ESA Chooses Cheops as Next Exoplanet Hunter

ESA Chooses Cheops as Next Exoplanet Hunter

The European Space Agency (ESA) announced today that the CHaracterizing ExOPlanets Satellite (Cheops) will be the first small satellite in ESA’s Science Programme.  The announcement comes just two days after European astronomers revealed they had discovered an exoplanet orbiting Alpha Centauri, the nearest star to our Sun, using a ground-based telescope.

Scheduled for launch in 2017, Cheops will join other ground- and space-based instruments searching for and studying planets orbiting other stars in the universe — exoplanets.  In particular it will be looking for “super-Earths,” planets more massive than Earth up to the size of Neptune.   The project is a partnership between ESA and Switzerland.  The satellite will be placed into an 800-kilometer sun-synchronous Earth orbit.

Cheops will look for planets using the transit approach where it will detect the dimming of a star as a planet passes in front of it.  It will focus on nearby bright stars already known to have planets and measure the radius of those planets.  If a planet’s mass is known, its density then can be calculated thereby revealing other characteristics.

The small satellite category of ESA space science missions is new and attracted 26 proposals when it was announced last spring.  The satellites are supposed to be low cost and developed quickly.  ESA refers to this as a “possible new class” of ESA missions suggesting that its success or failure in meeting those criteria could determine the future of the category.

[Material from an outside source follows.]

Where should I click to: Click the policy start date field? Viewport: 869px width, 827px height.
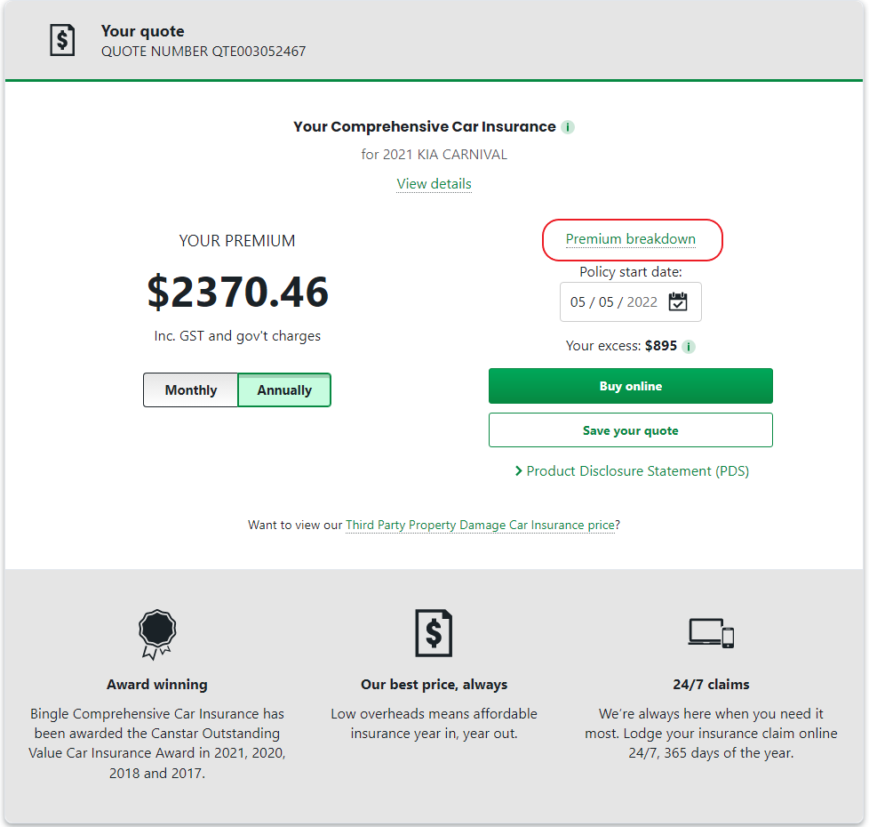pyautogui.click(x=613, y=302)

The astrophysics community is quite excited about exoplanets these days.  Data from NASA’s Kepler space telescope has confirmed the existence of 77 planets around other stars in our galaxy, with another 2,321 candidates for which additional data is required before confirmation.  The European discovery regarding Alpha Centauri earlier this week was made using a telescope at the European Southern Observatory in Chile.